People have religious experiences.

For
what it is worth (nothing, in my opinion), at the end of a ding-dong
Bayesian race in which God surges ahead in the betting, then drops way
back, then claws his way up to the 50 per cent mark from which he
started, he finally ends up enjoying, in Unwin's estimation, a 67 per
cent likelihood of existing. Unwin then decides that his Bayesian
verdict of 67 per cent isn't high enough, so he takes the bizarre step
of boosting it to 95 per cent by an emergency injection of 'faith'. It
sounds like a joke, but that really is how he proceeds. I wish I could
say how he justifies it, but there really is nothing to say. I have met
this kind of absurdity elsewhere, when I have challenged religious but
otherwise intelligent scientists to justify their belief, given their
admission that there is no evidence: 'I admit that there's no evidence.
There's a
reason
why it's called faith' (this last
sentence uttered with almost truculent conviction, and no hint of
apology or defensiveness).

Surprisingly,
Unwin's list of six statements does not include the argument from
design, nor any of Aquinas' five 'proofs', nor any of the various
ontological arguments.
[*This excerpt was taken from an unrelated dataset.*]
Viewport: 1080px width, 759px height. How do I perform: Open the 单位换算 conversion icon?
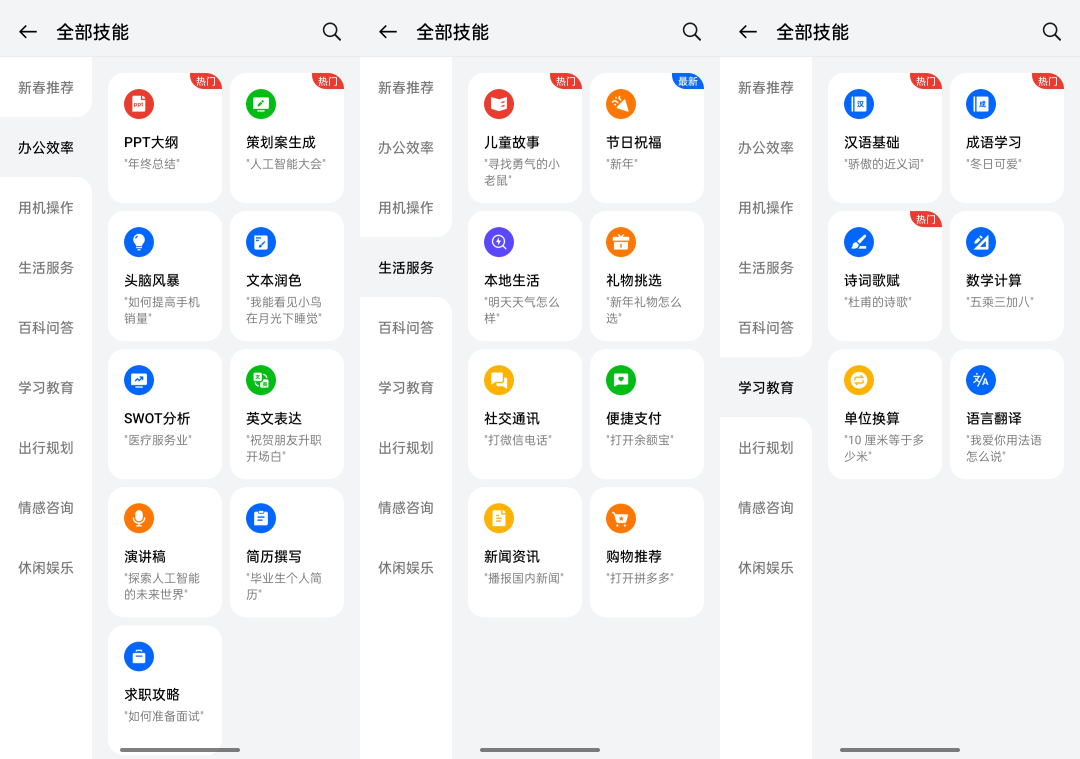point(859,380)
He has no truck with them: they don't contribute
even a minor fillip to his numerical estimate of God's likelihood. He
discusses them and, as a good statistician, dismisses them as empty. I
think this is to his credit, although his reason for discounting the
design argument is different from mine. But the arguments that he does
admit through his Bayesian door are, it seems to me, just as weak. That
is only to say that the subjective likelihood weightings I would give
to them are different from his, and
who cares
about
subjective judgements anyway? He thinks the fact that we have a sense
of right and wrong counts strongly
in God's favour, whereas I don't see that it should really shift him,
in either direction, from his initial prior expectation. Chapters 6 and
7 will show that there is no good case to be made for our possession of
a sense of right and wrong having any clear connection with the
existence of a supernatural deity. As in the case of our ability to
appreciate a Beethoven quartet, our sense of goodness (though not
necessarily our inducement to follow it) would be the way it is with a
God and without a God.

On
the other hand, Unwin thinks the existence of evil, especially natural
catastrophes such as earthquakes and tsunamis, counts strongly
against
the likelihood that God exists. Here, Unwin's judgement is
opposite to mine but goes along with many uncomfortable theologians.
'Theodicy' (the vindication of divine providence in the face of the
existence of evil) keeps theologians awake at night. The authoritative
Oxford
Companion to Philosophy
gives the problem of evil as 'the
most powerful objection to traditional theism'. But it is an argument
only against the existence of a good God. Goodness is no part of the
definition
of the God Hypothesis, merely a desirable add-on.